Intel And Sapphire
Intel: Content With The Crown
We met briefly with Intel, but already knew that the company didn’t have much to talk about so close on the heels of its Core i7 launch. Representatives reiterated plans for the mainstream Core i7 variant later this year with on-chip graphics, a different socket interface, and two channels of DDR3 memory support.
We also talked a bit about Nvidia’s Ion platform and Intel conceded that supply on the popular Atom processors is currently tight. However, the chip is, in fact, available in one of two forms: by itself or in a package with Intel’s complementary chipset, which jives with what we heard from Nvidia. In essence, it all boils down to price.
Afterward, we spent some time meandering around Intel’s large booth and ran into the guys from Hardcore Computers. They had their Reactor system on display, which is unlike any machine we’ve ever seen. It starts with a 790i motherboard sourced from Tyan and attached to a rack-like tray, which drops down into a large reservoir that is, in fact, the body of the chassis. Depending on the model you choose, the platform includes anything from a Core 2 Duo E8600 to a Core 2 Extreme QX9650 onboard. Some of the base specs look a little anemic, like 2 GB of DDR3 and a single 1 TB hard drive on the $4,500 Reactor Pro, but Hardcore does offer customization to up that to 4 GB.
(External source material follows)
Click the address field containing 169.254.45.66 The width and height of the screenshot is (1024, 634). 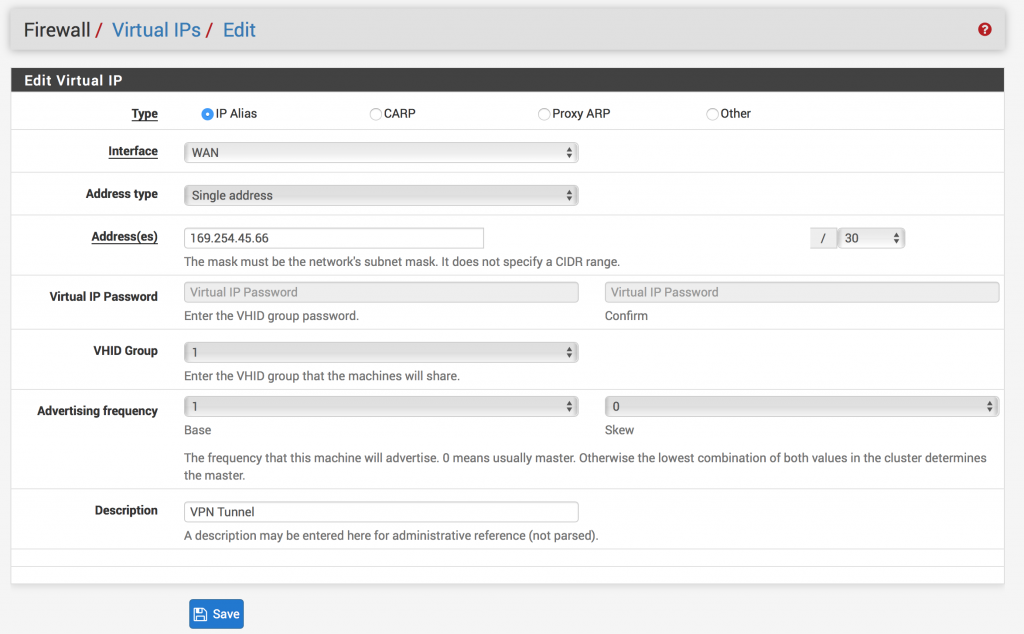[334, 238]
Of course, if you’re really swimming in cash, you can take the Reactor to its limit with optional SLC SSDs, 3-way SLI using GeForce GTX 280s, and redundant 650 W power supplies. But the feature common to all Reactor configurations is Hardcore’s total submersion cooling system, whereby all of the components inside are surrounded by a synthetic, non-conductive (obviously) coolant. It was hard to tell on the noisy show floor, but the result of a design like that is naturally going to be quiet operation as the array of fans found in air-cooled machines get cut down to one 250 cfm blower.
There’s a lot of custom work that went into bringing the Reactor to market, so it’s hardly a surprise that Hardcore isn’t quite ready with its next-generation design. Nevertheless, the company says it’s still selling the systems based on Core 2 processors, and is completely comfortable putting the Reactor up against competing i7-based configurations. We’re looking forward to getting one of the boxes in-house in the near future.
Sapphire Talks Re-Worked Radeons
Nvidia is on the offensive right now with its GeForce GTX 295 and GTX 285 graphics cards, based on a new 55 nm manufacturing process from TSMC. As we’ll see over the next couple of days, both boards challenge AMD in areas where it has enjoyed significant success over the past six months. AMD’s Radeon HD 4870 1 GB and HD 4870 X2 cards have taken the company a long way in attracting enthusiast affection, but now it knows it needs to counter Nvidia’s moves.
In talking to Sapphire, we learned that, in addition to significant price cuts on the Radeon HD 4870 X2 (expected to take it to $399 after mail-in-rebate or $449 without), the company will also be re-working its Radeon HD 4850 X2, at the very least, to offer more compelling performance against Nvidia’s latest creations. If you were looking to scoop up a good deal on the 4850 X2, it might be worth waiting until those cards get whatever tweak Sapphire has planned.
Our own Don Woligroski had encountered some issues with the Sapphire Radeon HD 4850 X2 chosen for his last System Builder Marathon. Because that card remains a Sapphire exclusive, drivers still need to come from the company’s own Web site rather than AMDs. However, there are a new BIOS and driver available, which are said to fix the issues we were encountering last month.